Eighteen years ago, when urban agriculture was still considered an oxymoron — even among those working on food security issues — Jerry Kaufman was my champion, advocate and inspiration. After a long and distinguished academic career in urban planning and food systems, Jerry died yesterday surrounded by friends and family. He will be missed by so many of us.

Jerry’s influence on my work – though certainly buoyed by his scholarship and the scholarship he inspired in others – was primarily through his stalwart support as an ally in my attempts as the first Urban Agriculture field coordinator for Heifer International. He took me and my work seriously when many others considered it quaint “community gardening.” When the city of Chicago impounded the goats the children were caring for in the Cabrini Greens housing project, he encouraged me to write an op-ed to the Chicago Tribune (which was published!), citing the economic and community development potential brought by farming in the city – especially one with a record 14,000+ vacant lots. When the residents of the infamous Robert Taylor Homes were being evicted wholesale so the buildings could be demolished, God’s Gang youth group, who raised worms and tilapia in the basement of one of the buildings — an early Heifer Project I supported — hung a 40-foot banner out the window with an image of a red wriggler that read: “Fighting Worms – We Won’t Be Evicted.” Jerry cheered and then instructed me in the link between urban agriculture, advocacy and social justice.

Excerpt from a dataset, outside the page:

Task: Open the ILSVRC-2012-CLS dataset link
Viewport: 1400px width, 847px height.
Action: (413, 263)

At every step of the way, Jerry made my forays into urban farming-cum-community development seem less and less crazy. His efforts to mainstream food systems as a sub-discipline within urban planning departments around the country, coupled with his capacity to bridge and carefully knit together grassroots efforts and academic rigor, made him a gem in the growing field of community food security and urban agriculture. He was just as much at home in the classroom as he was in the greenhouse.

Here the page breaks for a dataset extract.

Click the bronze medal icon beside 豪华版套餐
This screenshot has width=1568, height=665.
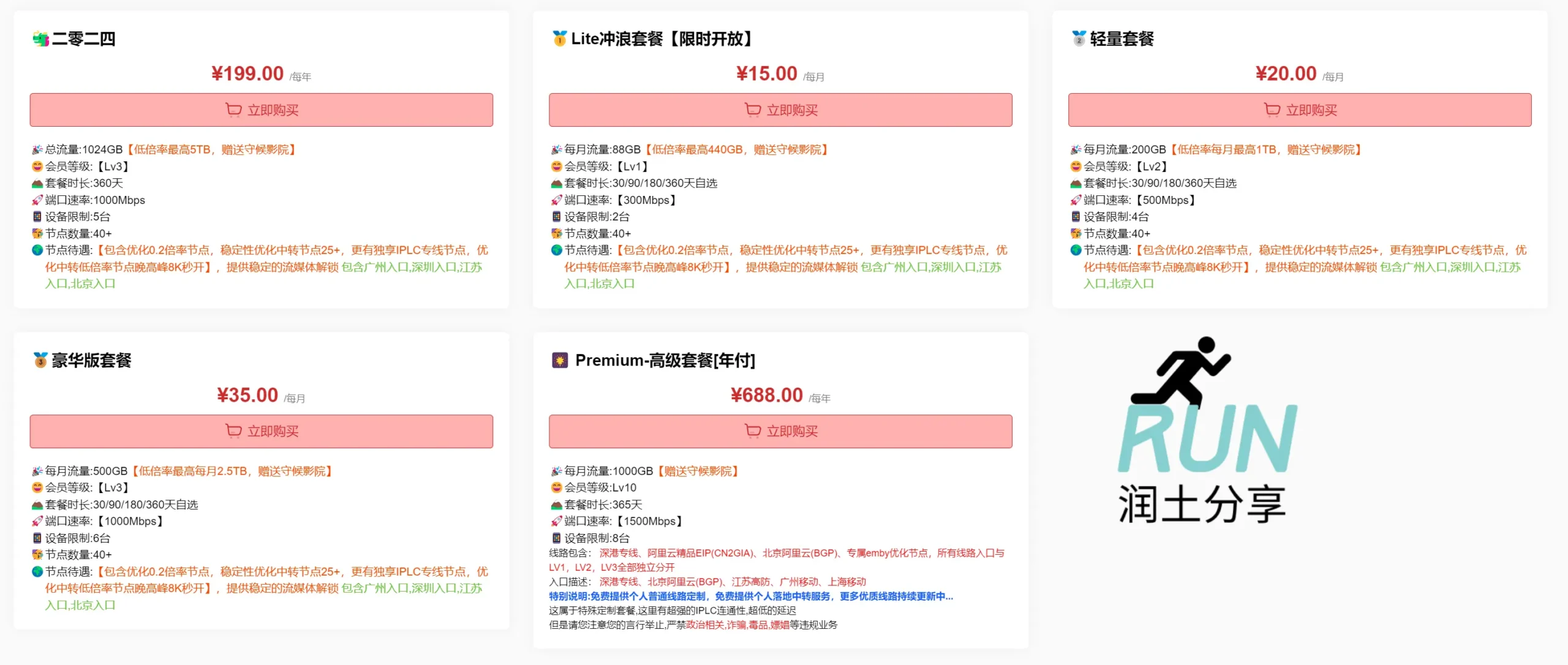(x=40, y=360)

I didn’t see much of Jerry over the last 10 years. We communicated by e-mail and passed on our news to each other through the occasional e-mail and even more frequently through Will Allen and Martin Bailkey — dear friends and colleagues that Jerry urged me to work with in the late ’90s. But Jerry’s importance to what would become my life-long commitment to and passion for food justice, local economies and community-based food security has never waned. I am grateful to him for the encouragement he gave me through his words, the doors he opened for me into circles where urban agriculture was being seriously discussed, the scholarship he undertook that justified my work, and the example he provided as a human being walking through the world with warmth, optimism and a calling to social justice.

Alison Cohen is Senior Director of Programs at WhyHunger.